The governing council of the European Central Bank on Thursday stuck to the pattern established in previous weeks as it marginally expanded – by 1.2 billion euros – the cash available to Greek lenders in emergency liquidity assistance (ELA) via the Bank of Greece, as they struggle to cope with the continued deposits outflow.
The ECB raised the ceiling of the liquidity available from 71.1 billion euros last week to 72.3 billion, an increase which according to bank officials will only marginally cover the cash flow needs of the local credit system. They explain that the new addition will in effect offset the flight of deposits observed in the last few days.

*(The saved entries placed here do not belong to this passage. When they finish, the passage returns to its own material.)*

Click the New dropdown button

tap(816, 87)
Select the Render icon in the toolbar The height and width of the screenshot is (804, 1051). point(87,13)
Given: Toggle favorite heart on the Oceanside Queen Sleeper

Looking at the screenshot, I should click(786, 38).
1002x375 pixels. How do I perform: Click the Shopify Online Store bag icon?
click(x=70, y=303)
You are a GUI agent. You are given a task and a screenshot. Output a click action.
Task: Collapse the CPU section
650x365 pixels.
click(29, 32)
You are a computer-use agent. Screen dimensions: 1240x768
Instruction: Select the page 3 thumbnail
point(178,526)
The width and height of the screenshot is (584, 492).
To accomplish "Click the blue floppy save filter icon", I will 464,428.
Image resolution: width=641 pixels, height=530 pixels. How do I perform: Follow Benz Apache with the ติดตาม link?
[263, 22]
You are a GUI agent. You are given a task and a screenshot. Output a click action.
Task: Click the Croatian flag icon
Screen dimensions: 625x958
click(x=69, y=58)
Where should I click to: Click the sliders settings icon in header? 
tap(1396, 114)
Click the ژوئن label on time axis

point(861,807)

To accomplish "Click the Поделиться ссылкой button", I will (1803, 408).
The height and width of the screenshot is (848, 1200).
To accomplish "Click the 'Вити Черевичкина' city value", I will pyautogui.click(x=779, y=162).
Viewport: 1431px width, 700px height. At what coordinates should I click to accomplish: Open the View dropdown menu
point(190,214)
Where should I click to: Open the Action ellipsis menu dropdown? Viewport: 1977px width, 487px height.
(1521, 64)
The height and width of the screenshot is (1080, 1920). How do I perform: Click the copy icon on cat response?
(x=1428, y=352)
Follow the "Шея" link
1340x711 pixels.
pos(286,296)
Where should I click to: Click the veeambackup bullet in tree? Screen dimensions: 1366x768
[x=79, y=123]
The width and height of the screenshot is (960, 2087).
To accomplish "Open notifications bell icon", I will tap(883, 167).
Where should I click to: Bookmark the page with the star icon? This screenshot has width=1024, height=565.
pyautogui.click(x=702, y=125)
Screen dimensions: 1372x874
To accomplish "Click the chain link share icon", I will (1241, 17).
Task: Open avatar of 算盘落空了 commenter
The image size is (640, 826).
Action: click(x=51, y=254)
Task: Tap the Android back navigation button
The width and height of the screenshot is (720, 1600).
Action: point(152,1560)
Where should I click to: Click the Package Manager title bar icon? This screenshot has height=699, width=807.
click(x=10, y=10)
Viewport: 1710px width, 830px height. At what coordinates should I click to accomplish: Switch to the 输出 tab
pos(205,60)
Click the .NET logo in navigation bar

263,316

According to the central bank’s latest data, the deposits of the private sector – households and enterprises – amounted to 140 billion euros at the end of February. In March, according to bank estimates, the deposits dropped by a further 3 billion euros, while the southbound course has continued during the first few days of this month.
The slide in deposits comes on top of the major losses recorded in February (7.6 billion euros) and January (12.2 billion), after a 4-billion-euro decline in December 2014. In total, deposits have shrunk by at least 27 billion euros since end-November 2014, while banks are expressing worries that unless there is a clear and definitive agreement between the government and its creditors, complete with the mission of significant amounts of money to Greece, the deposits will continue to evaporate.
The prolonged political uncertainty and a lack of tangible results in the government’s negotiations with its creditors have led to the crumbling of the sum of deposits from 165 billion euros in September 2014 to about 137 billion euros last month. Deposits had peaked at 237 billion euros in December 2009.
Crucially, the exposure of the country’s credit system to the liquidity of the Eurosystem is now estimated at about 110 billion euros.